The authors are grateful to MEASURE DHS for granting access to the dataset used in this study.
Author Contributions OAB developed the study’s concept and performed the analysis. AS, BOA, OAB, and JBF drafted the study’s abstract, introduction, materials and methods, and discussion sections; ZTT performed the spatial analysis. All authors contributed intellectually to the overall development of the manuscript and approved the manuscript’s final version for submission.
Data Availability The datasets utilized in this study can be accessed at https://dhsprogram.com/data/available-datasets.cfm.

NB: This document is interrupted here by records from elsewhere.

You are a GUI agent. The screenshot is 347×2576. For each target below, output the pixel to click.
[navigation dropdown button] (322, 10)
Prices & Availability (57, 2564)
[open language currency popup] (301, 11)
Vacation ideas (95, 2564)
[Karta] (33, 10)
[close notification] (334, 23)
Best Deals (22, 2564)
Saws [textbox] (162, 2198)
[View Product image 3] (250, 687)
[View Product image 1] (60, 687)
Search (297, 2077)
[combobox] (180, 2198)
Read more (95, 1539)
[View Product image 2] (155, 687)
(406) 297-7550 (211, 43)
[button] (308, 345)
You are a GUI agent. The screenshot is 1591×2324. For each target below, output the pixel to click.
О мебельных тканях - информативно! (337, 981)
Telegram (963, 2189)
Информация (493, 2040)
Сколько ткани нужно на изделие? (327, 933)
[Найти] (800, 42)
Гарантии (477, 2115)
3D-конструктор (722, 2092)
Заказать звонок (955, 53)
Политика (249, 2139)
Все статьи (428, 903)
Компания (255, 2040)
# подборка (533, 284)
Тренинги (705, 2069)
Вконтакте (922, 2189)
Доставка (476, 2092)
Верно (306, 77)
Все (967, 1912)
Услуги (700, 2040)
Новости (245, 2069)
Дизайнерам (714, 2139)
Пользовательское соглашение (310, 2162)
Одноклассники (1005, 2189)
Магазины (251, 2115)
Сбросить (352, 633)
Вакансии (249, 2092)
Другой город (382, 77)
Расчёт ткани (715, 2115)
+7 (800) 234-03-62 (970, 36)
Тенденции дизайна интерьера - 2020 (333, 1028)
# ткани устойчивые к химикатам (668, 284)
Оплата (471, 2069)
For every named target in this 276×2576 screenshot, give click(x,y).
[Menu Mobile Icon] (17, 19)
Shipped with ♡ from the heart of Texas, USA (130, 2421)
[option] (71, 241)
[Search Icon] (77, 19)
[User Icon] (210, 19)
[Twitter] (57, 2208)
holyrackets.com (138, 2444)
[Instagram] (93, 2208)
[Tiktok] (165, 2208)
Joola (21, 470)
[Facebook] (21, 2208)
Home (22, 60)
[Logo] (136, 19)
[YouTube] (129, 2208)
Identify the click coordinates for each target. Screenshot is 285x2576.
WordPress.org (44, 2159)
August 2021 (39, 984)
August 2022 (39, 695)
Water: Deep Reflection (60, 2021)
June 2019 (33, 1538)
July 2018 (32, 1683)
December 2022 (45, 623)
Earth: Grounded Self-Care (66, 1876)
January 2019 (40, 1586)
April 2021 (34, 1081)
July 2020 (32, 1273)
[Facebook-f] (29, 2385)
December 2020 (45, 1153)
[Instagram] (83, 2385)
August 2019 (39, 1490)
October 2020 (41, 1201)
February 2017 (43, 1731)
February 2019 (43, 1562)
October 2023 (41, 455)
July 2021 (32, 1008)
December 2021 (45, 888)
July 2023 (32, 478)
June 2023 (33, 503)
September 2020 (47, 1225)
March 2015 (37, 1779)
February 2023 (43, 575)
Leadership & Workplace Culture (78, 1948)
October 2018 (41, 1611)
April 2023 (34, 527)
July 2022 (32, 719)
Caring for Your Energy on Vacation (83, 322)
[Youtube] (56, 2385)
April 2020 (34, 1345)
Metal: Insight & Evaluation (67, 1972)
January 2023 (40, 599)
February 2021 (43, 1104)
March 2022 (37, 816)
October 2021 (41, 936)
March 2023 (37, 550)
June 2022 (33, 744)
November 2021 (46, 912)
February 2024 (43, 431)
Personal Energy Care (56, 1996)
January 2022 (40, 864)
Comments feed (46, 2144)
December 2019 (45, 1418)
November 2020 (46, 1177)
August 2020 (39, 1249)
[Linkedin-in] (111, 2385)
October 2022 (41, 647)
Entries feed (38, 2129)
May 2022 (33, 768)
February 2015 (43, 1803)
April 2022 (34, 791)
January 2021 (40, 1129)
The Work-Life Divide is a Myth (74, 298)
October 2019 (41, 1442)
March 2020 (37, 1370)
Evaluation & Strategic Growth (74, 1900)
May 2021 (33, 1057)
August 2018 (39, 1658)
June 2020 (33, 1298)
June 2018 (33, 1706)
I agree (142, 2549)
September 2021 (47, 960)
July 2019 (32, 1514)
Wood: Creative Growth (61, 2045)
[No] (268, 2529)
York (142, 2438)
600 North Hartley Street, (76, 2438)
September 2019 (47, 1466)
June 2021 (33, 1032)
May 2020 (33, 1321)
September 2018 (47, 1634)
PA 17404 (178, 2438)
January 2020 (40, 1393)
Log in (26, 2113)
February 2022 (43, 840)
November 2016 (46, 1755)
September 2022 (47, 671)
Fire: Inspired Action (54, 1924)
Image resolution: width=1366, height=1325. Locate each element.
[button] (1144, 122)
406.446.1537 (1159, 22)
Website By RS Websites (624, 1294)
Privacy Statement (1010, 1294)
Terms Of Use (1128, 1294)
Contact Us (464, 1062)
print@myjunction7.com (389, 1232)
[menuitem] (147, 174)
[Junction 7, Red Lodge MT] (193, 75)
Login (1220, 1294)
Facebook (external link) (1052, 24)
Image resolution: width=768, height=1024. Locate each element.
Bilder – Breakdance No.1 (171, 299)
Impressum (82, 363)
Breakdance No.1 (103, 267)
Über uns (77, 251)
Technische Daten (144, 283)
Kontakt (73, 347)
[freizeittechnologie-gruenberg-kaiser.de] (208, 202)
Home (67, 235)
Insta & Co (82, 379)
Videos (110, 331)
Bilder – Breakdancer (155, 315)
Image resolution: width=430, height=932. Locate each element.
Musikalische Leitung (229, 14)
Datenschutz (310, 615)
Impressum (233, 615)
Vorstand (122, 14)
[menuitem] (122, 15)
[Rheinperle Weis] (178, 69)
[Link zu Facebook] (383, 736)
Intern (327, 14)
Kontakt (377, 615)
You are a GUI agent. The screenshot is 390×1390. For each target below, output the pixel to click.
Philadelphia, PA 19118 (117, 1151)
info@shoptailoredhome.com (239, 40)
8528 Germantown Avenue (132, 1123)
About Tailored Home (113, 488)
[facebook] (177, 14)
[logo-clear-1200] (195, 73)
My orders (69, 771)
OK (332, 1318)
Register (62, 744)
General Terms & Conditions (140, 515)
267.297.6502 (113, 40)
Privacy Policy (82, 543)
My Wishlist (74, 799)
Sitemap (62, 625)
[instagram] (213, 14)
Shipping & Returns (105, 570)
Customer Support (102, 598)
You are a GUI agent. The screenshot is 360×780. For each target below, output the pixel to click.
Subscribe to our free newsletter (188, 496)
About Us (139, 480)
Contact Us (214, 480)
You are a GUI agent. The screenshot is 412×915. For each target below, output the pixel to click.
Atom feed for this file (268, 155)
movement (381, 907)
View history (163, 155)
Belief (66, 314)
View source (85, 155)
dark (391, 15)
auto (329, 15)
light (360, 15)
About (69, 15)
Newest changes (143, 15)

Ethical Approval Since the authors of this manuscript did not collect the data, we sought permission from the MEASURE DHS website and access to the data was provided after our intent for the request was assessed and approved on the 10th of March 2021. The DHS surveys are ethically accepted by the ORC Macro Inc. Ethics Committee and the Ethics Boards of partner organizations in different countries, such as the Ministries of Health. The women who were interviewed gave either written or verbal consent during each of the surveys.